_Task details_.
Reproduce every line of the listing below without any change.

### Record extracts

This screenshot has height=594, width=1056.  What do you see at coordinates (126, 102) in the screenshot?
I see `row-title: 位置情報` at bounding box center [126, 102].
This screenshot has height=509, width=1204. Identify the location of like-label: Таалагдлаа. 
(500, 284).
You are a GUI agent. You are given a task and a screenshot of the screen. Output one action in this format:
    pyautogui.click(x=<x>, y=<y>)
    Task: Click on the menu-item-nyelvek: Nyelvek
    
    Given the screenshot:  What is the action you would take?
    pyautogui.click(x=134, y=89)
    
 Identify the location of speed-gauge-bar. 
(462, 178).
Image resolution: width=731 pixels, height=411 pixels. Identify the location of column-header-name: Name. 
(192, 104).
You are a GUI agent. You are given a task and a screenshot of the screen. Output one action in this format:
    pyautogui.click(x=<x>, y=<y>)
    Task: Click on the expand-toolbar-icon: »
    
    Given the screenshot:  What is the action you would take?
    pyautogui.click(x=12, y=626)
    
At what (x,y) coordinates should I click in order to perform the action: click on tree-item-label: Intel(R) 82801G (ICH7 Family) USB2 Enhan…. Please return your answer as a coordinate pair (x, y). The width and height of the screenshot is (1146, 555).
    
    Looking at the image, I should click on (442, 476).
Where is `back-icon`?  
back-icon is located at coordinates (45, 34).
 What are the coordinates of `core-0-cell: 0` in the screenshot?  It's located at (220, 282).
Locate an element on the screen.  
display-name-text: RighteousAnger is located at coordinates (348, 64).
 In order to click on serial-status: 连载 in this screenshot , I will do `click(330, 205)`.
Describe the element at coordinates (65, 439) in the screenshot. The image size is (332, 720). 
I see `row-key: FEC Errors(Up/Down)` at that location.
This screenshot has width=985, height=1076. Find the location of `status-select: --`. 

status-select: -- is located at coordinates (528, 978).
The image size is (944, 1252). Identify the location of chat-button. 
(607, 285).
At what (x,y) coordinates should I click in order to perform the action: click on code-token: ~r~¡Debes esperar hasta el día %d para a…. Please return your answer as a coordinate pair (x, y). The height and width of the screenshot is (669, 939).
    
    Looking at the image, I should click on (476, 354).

######

_Response_.
This screenshot has height=594, width=1056.  What do you see at coordinates (126, 102) in the screenshot?
I see `row-title: 位置情報` at bounding box center [126, 102].
This screenshot has height=509, width=1204. Identify the location of like-label: Таалагдлаа. 
(500, 284).
You are a GUI agent. You are given a task and a screenshot of the screen. Output one action in this format:
    pyautogui.click(x=<x>, y=<y>)
    Task: Click on the menu-item-nyelvek: Nyelvek
    
    Given the screenshot:  What is the action you would take?
    pyautogui.click(x=134, y=89)
    
 Identify the location of speed-gauge-bar. 
(462, 178).
Image resolution: width=731 pixels, height=411 pixels. Identify the location of column-header-name: Name. 
(192, 104).
You are a GUI agent. You are given a task and a screenshot of the screen. Output one action in this format:
    pyautogui.click(x=<x>, y=<y>)
    Task: Click on the expand-toolbar-icon: »
    
    Given the screenshot:  What is the action you would take?
    pyautogui.click(x=12, y=626)
    
At what (x,y) coordinates should I click in order to perform the action: click on tree-item-label: Intel(R) 82801G (ICH7 Family) USB2 Enhan…. Please return your answer as a coordinate pair (x, y). The width and height of the screenshot is (1146, 555).
    
    Looking at the image, I should click on (442, 476).
Where is `back-icon`?  
back-icon is located at coordinates (45, 34).
 What are the coordinates of `core-0-cell: 0` in the screenshot?  It's located at (220, 282).
Locate an element on the screen.  
display-name-text: RighteousAnger is located at coordinates (348, 64).
 In order to click on serial-status: 连载 in this screenshot , I will do `click(330, 205)`.
Describe the element at coordinates (65, 439) in the screenshot. The image size is (332, 720). 
I see `row-key: FEC Errors(Up/Down)` at that location.
This screenshot has width=985, height=1076. Find the location of `status-select: --`. 

status-select: -- is located at coordinates (528, 978).
The image size is (944, 1252). Identify the location of chat-button. 
(607, 285).
At what (x,y) coordinates should I click in order to perform the action: click on code-token: ~r~¡Debes esperar hasta el día %d para a…. Please return your answer as a coordinate pair (x, y). The height and width of the screenshot is (669, 939).
    
    Looking at the image, I should click on (476, 354).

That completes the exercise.